A pancreatic cyst is a fluid-filled sac on or within the pancreas, an organ behind the stomach that produces digestive enzymes and hormones like insulin. These cysts are common, found in 2% to 15% of individuals through imaging studies, and potentially as high as 50% in autopsy series. While many are harmless, some types of pancreatic cysts carry a potential risk of becoming cancerous.
Types of Pancreatic Cysts
Pancreatic cysts are categorized into two main groups: non-neoplastic and neoplastic. Non-neoplastic cysts, like pseudocysts and serous cystadenomas, are generally benign and do not typically become cancerous. Pseudocysts are fluid collections that usually develop following pancreatitis or abdominal injury. Serous cystadenomas are also benign but can grow large enough to cause symptoms, sometimes requiring surgical removal.
Neoplastic cysts, however, have the potential to become cancerous. These include intraductal papillary mucinous neoplasms (IPMNs) and mucinous cystic neoplasms (MCNs). IPMNs are the most common neoplastic cyst, growing on the pancreatic duct and containing pancreatic juices and mucin. MCNs are less common, primarily affecting women over 50 and typically growing on the body of the pancreas. Solid pseudopapillary neoplasms are rarer, with both solid and liquid components, often found in younger females.
Recognizing Pancreatic Cysts
Many pancreatic cysts do not cause symptoms and are discovered incidentally during imaging tests, such as CT scans or MRIs, performed for other medical reasons. Increased use and improved resolution of abdominal imaging technologies have contributed to a rise in their detection.
When symptoms occur, they are often non-specific and can include persistent abdominal pain that may spread to the back. Other symptoms include nausea, vomiting, unexplained weight loss, feeling full quickly after eating, or jaundice (yellowing of the skin or eyes). These symptoms typically arise if a cyst grows large enough to press on surrounding organs, such as the pancreatic duct, bile ducts, or parts of the gastrointestinal tract.
Diagnosing Pancreatic Cysts
Once a pancreatic cyst is suspected, medical professionals use various imaging techniques to characterize it. Computerized tomography (CT) scans provide detailed information about the cyst’s size and structure. Magnetic Resonance Imaging (MRI) and Magnetic Resonance Cholangiopancreatography (MRCP) are often preferred for highlighting subtle details, including internal components that might suggest a higher cancer risk. MRCP is particularly useful for evaluating cysts within the pancreatic duct.

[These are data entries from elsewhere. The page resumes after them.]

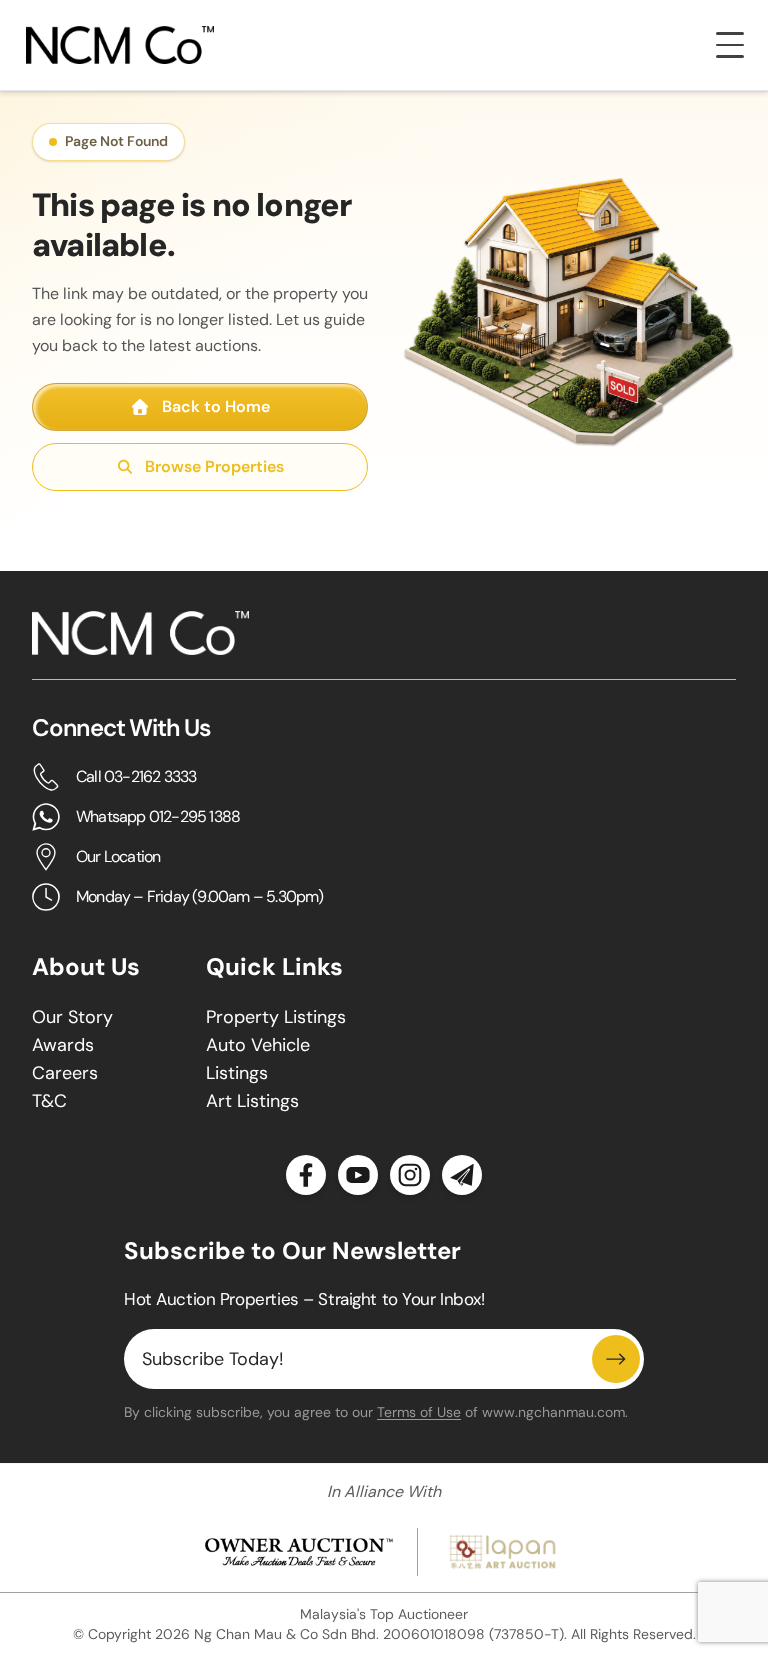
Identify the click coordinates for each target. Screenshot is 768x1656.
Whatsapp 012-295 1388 (158, 816)
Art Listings (252, 1101)
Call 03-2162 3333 (136, 776)
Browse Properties (214, 466)
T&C (49, 1101)
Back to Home (216, 406)
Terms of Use (419, 1412)
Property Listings (276, 1017)
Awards (63, 1045)
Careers (65, 1073)
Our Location (118, 856)
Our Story (72, 1017)
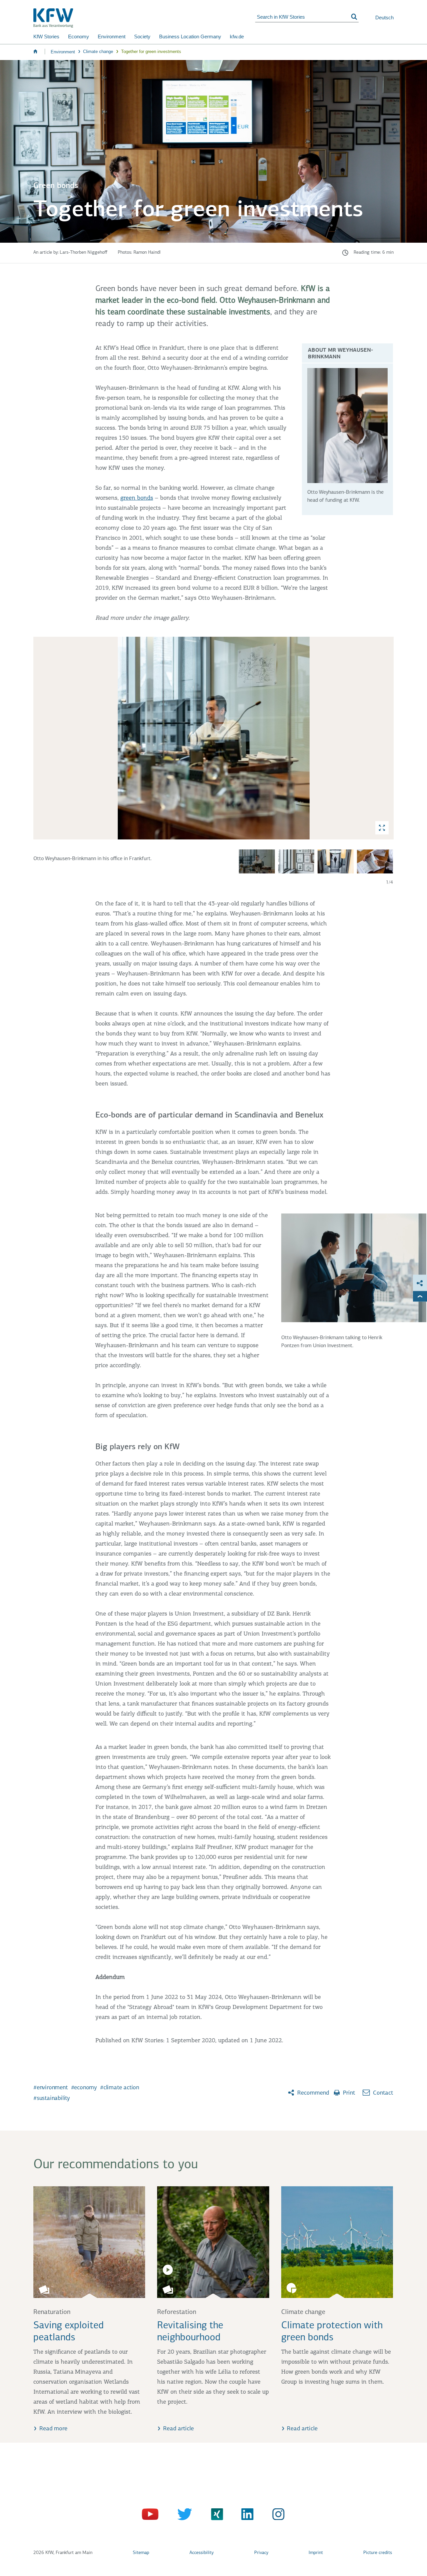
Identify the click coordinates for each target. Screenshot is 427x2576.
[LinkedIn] (245, 2515)
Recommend (312, 2093)
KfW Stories (46, 36)
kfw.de (237, 36)
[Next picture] (387, 738)
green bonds (136, 498)
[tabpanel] (213, 761)
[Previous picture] (40, 738)
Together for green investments (151, 51)
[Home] (144, 18)
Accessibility (201, 2552)
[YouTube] (150, 2515)
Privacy (261, 2552)
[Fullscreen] (382, 827)
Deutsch (384, 17)
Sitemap (141, 2552)
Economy (78, 36)
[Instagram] (276, 2515)
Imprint (316, 2552)
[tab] (213, 738)
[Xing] (213, 2515)
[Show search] (354, 17)
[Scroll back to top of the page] (420, 1296)
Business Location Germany (190, 36)
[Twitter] (182, 2515)
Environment (111, 36)
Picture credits (377, 2552)
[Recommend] (420, 1282)
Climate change (98, 51)
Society (142, 36)
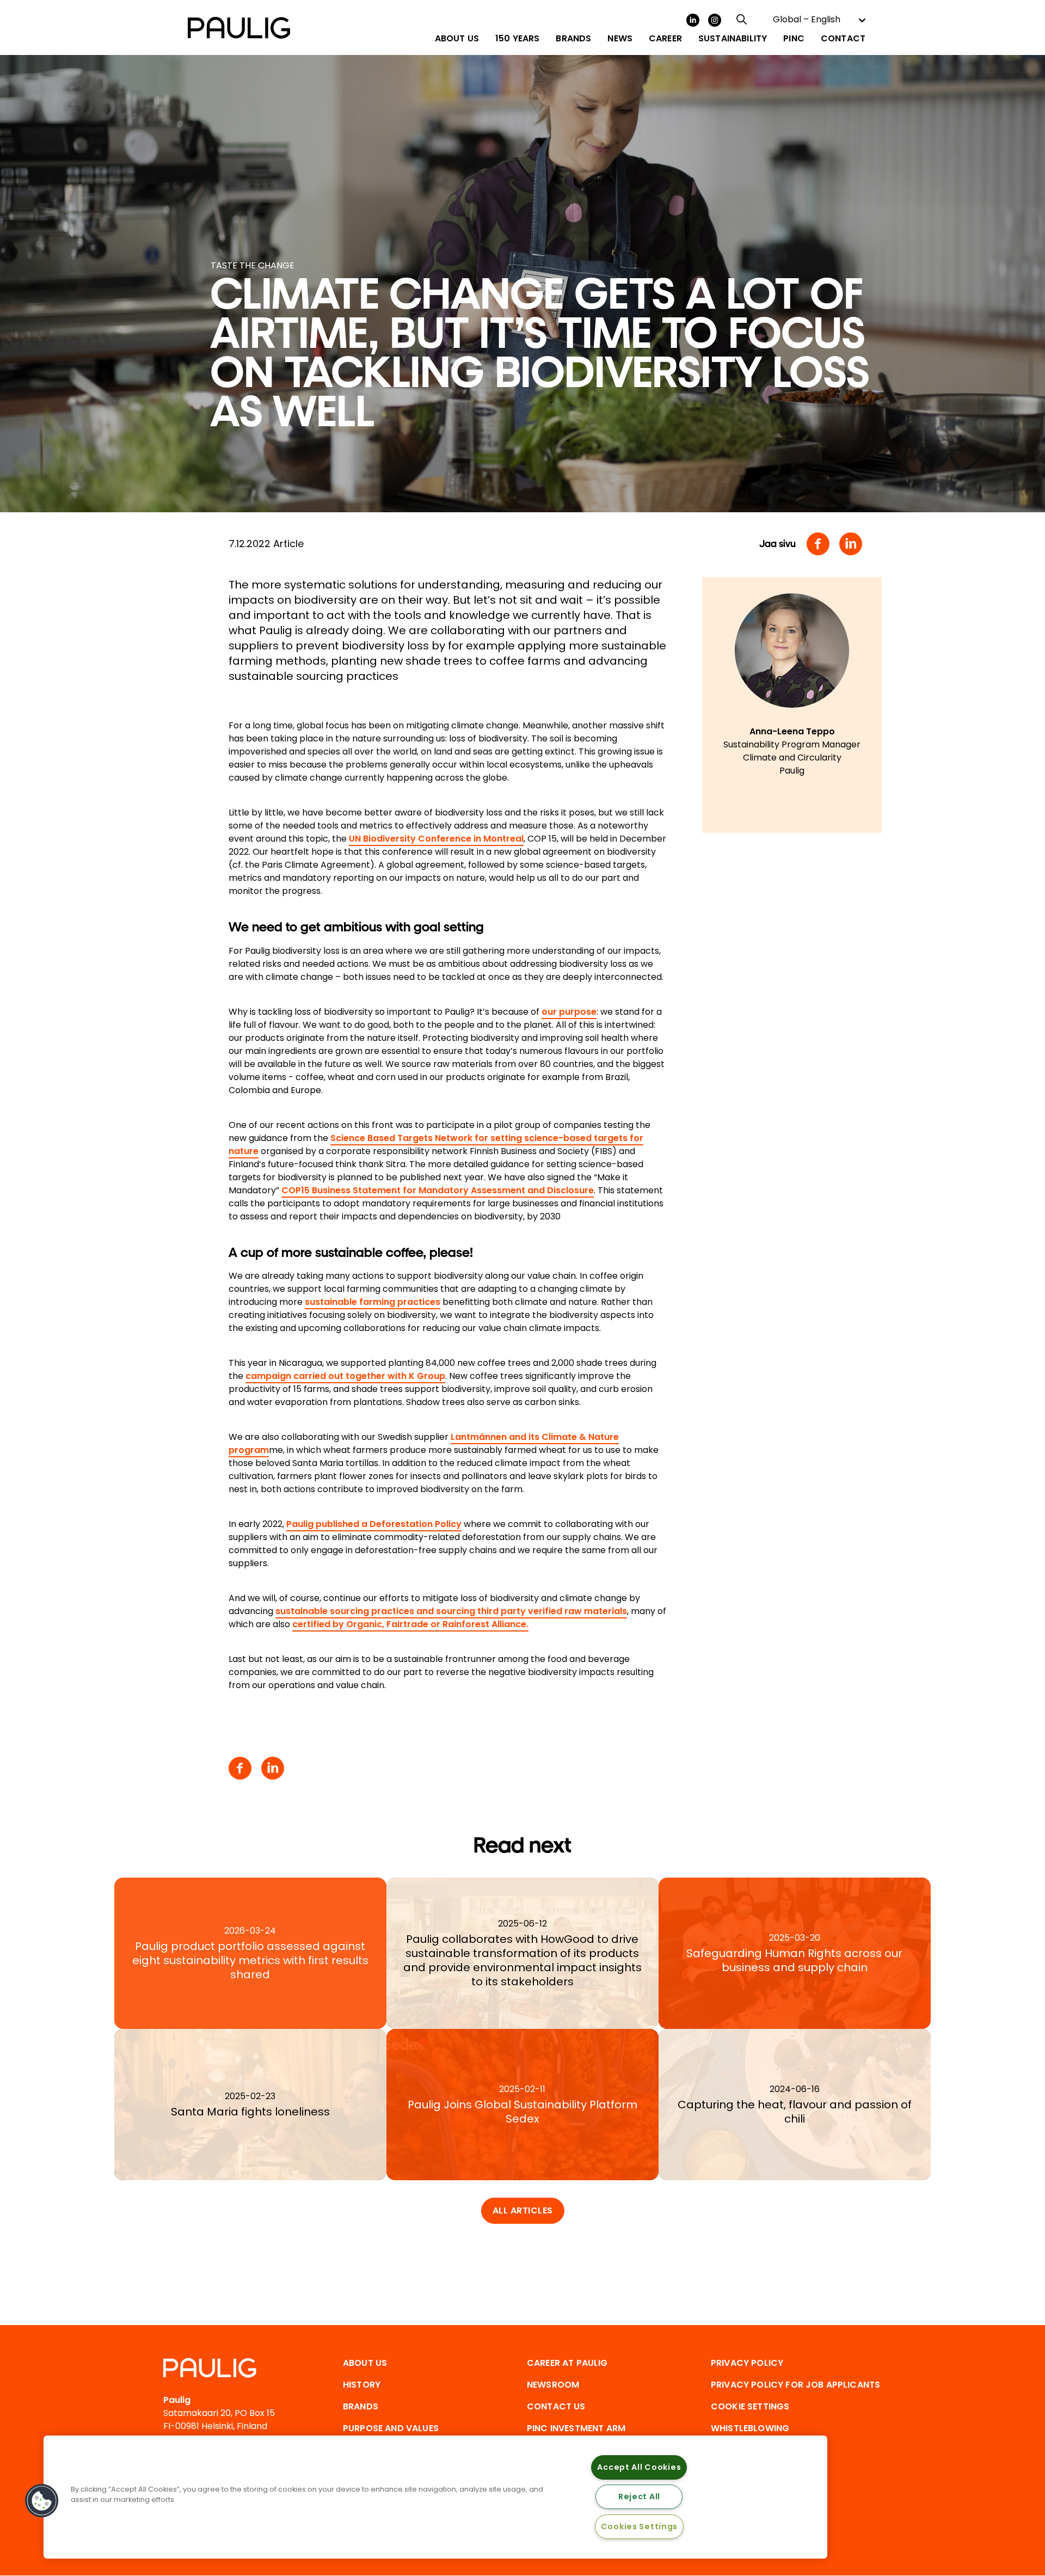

Endoscopic ultrasound (EUS) offers high-resolution images of the cyst’s morphology and allows for guided fine needle aspiration (FNA). During FNA, fluid is collected from the cyst for laboratory analysis. This fluid can be tested for cytology (presence of cancer cells), amylase levels, and tumor markers like carcinoembryonic antigen (CEA), which helps differentiate between mucinous and non-mucinous cysts and assess their malignant potential. EUS with FNA can significantly improve diagnostic accuracy compared to imaging alone, especially for distinguishing neoplastic from non-neoplastic cysts.
Managing Pancreatic Cysts
The approach to managing a pancreatic cyst largely depends on its type, size, and features, particularly its potential for malignancy. For many benign or low-risk cysts, watchful waiting or surveillance is often recommended. This involves periodic imaging, typically with MRI, to monitor the cyst for changes in size or appearance that might indicate an increased risk. The frequency of surveillance imaging can range from every 3 months to 2 years, depending on cyst characteristics and established guidelines.
Surgical removal is generally recommended for cysts with higher malignant potential, those growing rapidly, or those causing bothersome symptoms like pain or obstruction. This includes certain types of IPMNs, MCNs, and solid pseudopapillary neoplasms. The goal of surgery is to prevent cancer development or alleviate symptoms caused by the cyst. While surgery carries risks, outcomes for surgically resected cysts are generally better than for solid pancreatic tumors.